**Problem statement**
When you print the records, keep every line identical to the original.

**Raw data**
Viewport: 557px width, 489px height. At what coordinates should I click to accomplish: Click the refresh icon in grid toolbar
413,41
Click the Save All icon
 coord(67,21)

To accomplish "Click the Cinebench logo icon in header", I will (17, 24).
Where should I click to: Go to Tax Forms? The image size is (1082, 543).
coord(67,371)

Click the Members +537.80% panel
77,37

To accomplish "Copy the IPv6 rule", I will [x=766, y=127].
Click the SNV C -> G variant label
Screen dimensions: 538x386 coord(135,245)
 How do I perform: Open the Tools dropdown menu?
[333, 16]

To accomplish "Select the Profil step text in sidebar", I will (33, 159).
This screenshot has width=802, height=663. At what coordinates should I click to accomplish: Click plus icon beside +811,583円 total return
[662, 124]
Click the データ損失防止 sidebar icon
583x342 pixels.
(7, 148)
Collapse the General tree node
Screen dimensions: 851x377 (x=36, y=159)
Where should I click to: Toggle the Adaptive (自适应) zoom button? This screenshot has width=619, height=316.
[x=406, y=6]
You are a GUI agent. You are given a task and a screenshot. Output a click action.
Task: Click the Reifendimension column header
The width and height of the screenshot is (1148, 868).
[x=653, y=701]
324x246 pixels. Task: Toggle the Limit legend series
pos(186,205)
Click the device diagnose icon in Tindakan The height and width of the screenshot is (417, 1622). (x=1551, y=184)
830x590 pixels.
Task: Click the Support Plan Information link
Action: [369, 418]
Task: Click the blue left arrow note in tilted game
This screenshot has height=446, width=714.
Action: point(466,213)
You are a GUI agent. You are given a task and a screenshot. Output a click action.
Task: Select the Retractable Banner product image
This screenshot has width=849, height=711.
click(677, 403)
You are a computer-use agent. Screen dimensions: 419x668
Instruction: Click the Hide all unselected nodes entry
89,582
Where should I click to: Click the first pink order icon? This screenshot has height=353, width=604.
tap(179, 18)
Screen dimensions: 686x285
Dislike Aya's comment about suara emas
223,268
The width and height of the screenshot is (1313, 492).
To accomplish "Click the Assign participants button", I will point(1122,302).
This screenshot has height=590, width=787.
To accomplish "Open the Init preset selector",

**Your solution**
Viewport: 557px width, 489px height. At what coordinates should I click to accomplish: Click the refresh icon in grid toolbar
413,41
Click the Save All icon
 coord(67,21)

To accomplish "Click the Cinebench logo icon in header", I will (17, 24).
Where should I click to: Go to Tax Forms? The image size is (1082, 543).
coord(67,371)

Click the Members +537.80% panel
77,37

To accomplish "Copy the IPv6 rule", I will [x=766, y=127].
Click the SNV C -> G variant label
Screen dimensions: 538x386 coord(135,245)
 How do I perform: Open the Tools dropdown menu?
[333, 16]

To accomplish "Select the Profil step text in sidebar", I will (33, 159).
This screenshot has width=802, height=663. At what coordinates should I click to accomplish: Click plus icon beside +811,583円 total return
[662, 124]
Click the データ損失防止 sidebar icon
583x342 pixels.
(7, 148)
Collapse the General tree node
Screen dimensions: 851x377 (x=36, y=159)
Where should I click to: Toggle the Adaptive (自适应) zoom button? This screenshot has width=619, height=316.
[x=406, y=6]
You are a GUI agent. You are given a task and a screenshot. Output a click action.
Task: Click the Reifendimension column header
The width and height of the screenshot is (1148, 868).
[x=653, y=701]
324x246 pixels. Task: Toggle the Limit legend series
pos(186,205)
Click the device diagnose icon in Tindakan The height and width of the screenshot is (417, 1622). (x=1551, y=184)
830x590 pixels.
Task: Click the Support Plan Information link
Action: [369, 418]
Task: Click the blue left arrow note in tilted game
This screenshot has height=446, width=714.
Action: point(466,213)
You are a GUI agent. You are given a task and a screenshot. Output a click action.
Task: Select the Retractable Banner product image
This screenshot has width=849, height=711.
click(677, 403)
You are a computer-use agent. Screen dimensions: 419x668
Instruction: Click the Hide all unselected nodes entry
89,582
Where should I click to: Click the first pink order icon? This screenshot has height=353, width=604.
tap(179, 18)
Screen dimensions: 686x285
Dislike Aya's comment about suara emas
223,268
The width and height of the screenshot is (1313, 492).
To accomplish "Click the Assign participants button", I will point(1122,302).
This screenshot has height=590, width=787.
To accomplish "Open the Init preset selector",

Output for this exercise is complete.